The gift of Fundamental Attribution Error.
Cognitive biases are incredibly tricky.
On the one hand, they seem like glitches in our machinery — built-in bugs that cause us to make serious mistakes. That’s the whole point of understanding and dissecting them: to make sure that we don’t fall prey to the hidden vulnerabilities in our brains.
But I actually think that there’s something more important going on here. I think our cognitive biases are really designed to make us understand ourselves and the world better.
Unpacking FAE isn’t just about avoiding it. It’s about using it to become sharper, fairer, more honest people. That’s the true purpose of a cognitive bias.
When we see how FAE betrays us, we actually get a glimpse of how much more accurately — how much more fairly — we can operate.
We see how different life would be without FAE. But we can only see that by looking beyond it. And that wouldn’t be possible if the human brain weren’t pre-loaded with this strange bias.
So this is the final principle here, and probably the most important one.
With enough commitment and self-awareness, we can use this dangerous quirk to our advantage.
How much can fundamental attribution error teach us? What does it show us about ourselves?
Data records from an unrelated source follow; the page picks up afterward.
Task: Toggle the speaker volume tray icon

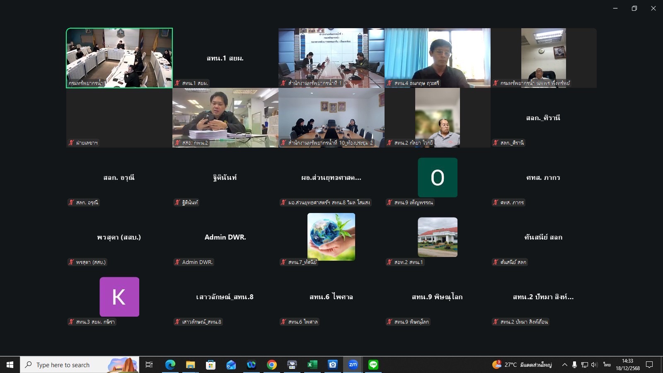Action: 594,365
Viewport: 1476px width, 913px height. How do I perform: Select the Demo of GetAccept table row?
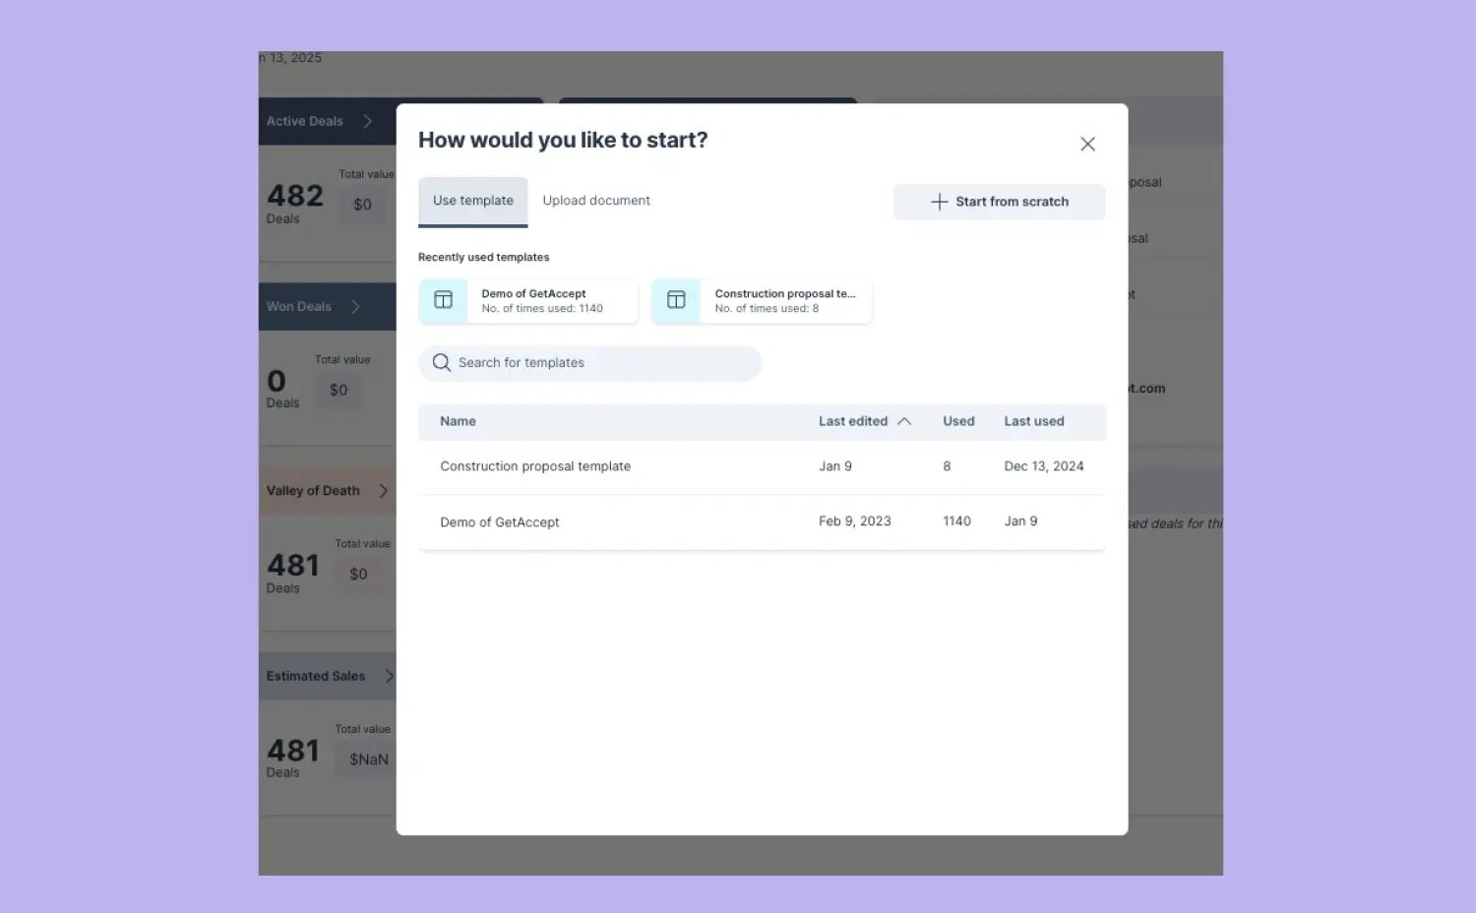tap(500, 521)
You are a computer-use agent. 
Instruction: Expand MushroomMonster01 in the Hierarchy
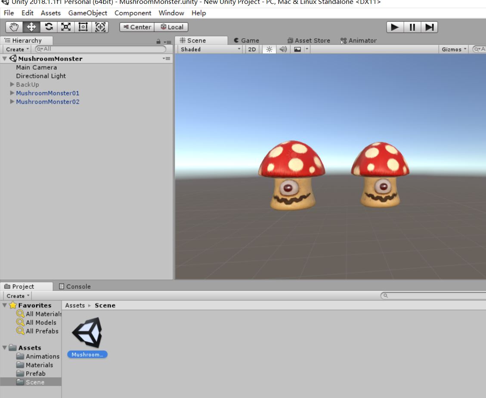click(12, 93)
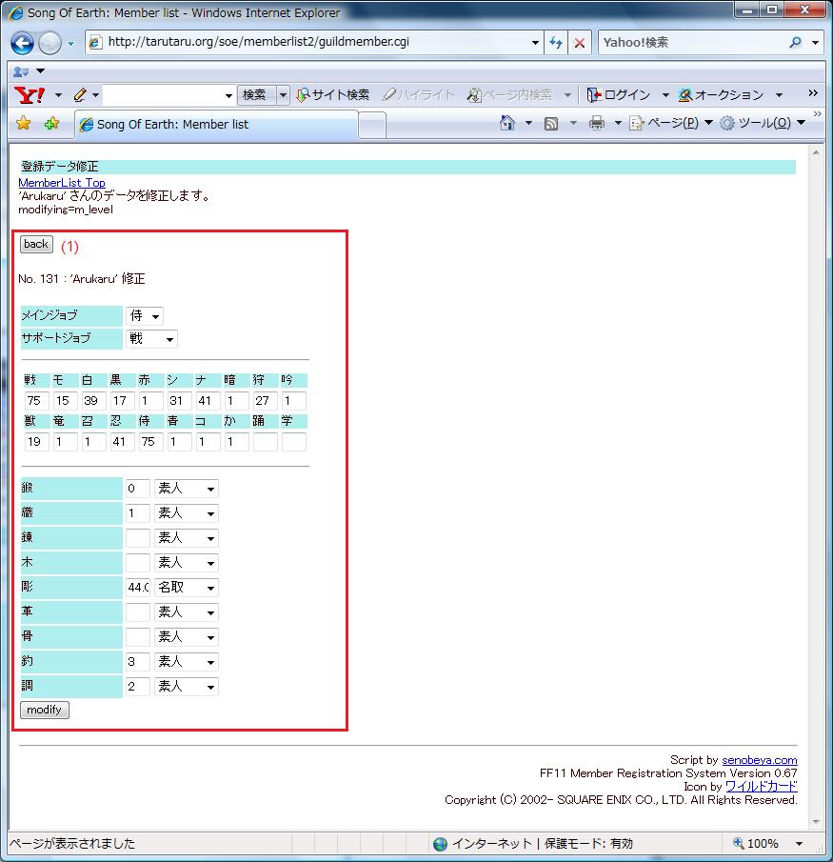
Task: Open the MemberList Top link
Action: pyautogui.click(x=62, y=183)
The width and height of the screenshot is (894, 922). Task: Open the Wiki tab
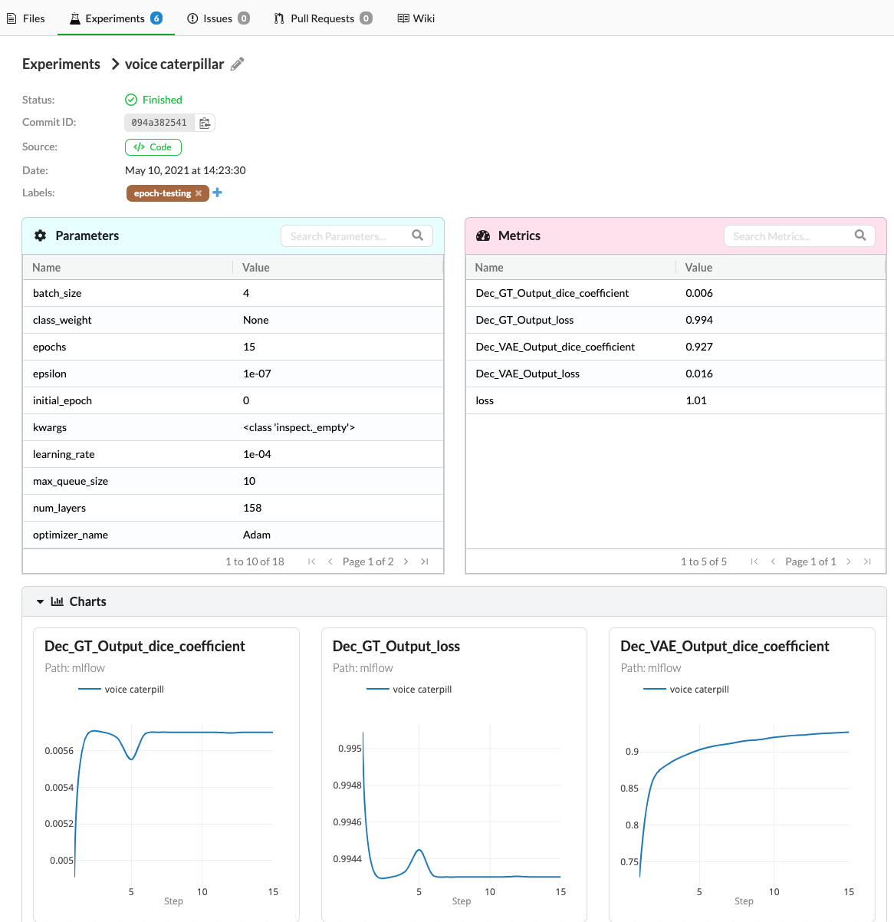click(x=416, y=18)
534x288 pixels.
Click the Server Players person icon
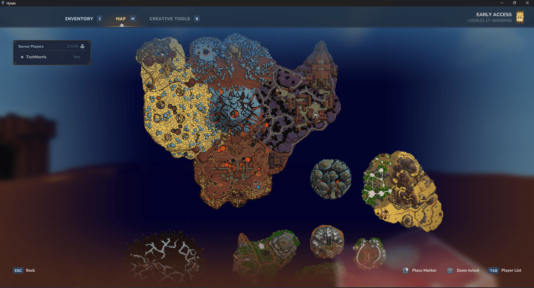(82, 46)
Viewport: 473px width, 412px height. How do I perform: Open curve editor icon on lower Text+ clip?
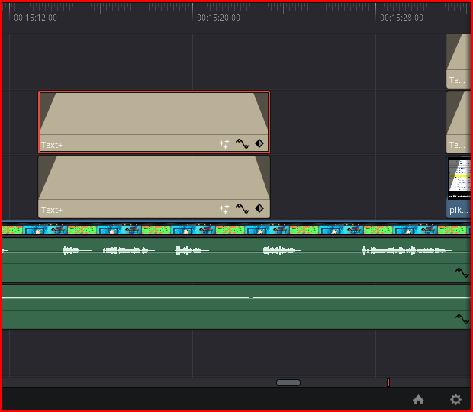click(x=243, y=208)
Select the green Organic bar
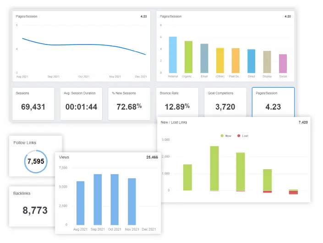The image size is (323, 243). click(x=188, y=57)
How much better could we relate to other people if we consciously worked on overcoming it?
In my experience, a lot.
Like Dario, we can use FAE to understand our cognitive biases, and by understanding those biases, we can become the outstanding managers, partners, friends, leaders, colleagues and family members we want to be.
More important, we become the kind of people we want other people to be.
That’s the double-sided coin of FAE that always brings us back to ourselves.
Because our job isn’t just to attribute people’s behavior accurately. It’s also to attribute our own behavior accurately — and realize that our actions and other people’s actions, when we get down to it, can (and should!) be explained in the exact same way. Not as reflections of character, but as products of a complex world. We have to start appreciating that world more fully. When we do, we find that we also start appreciating other people more, too.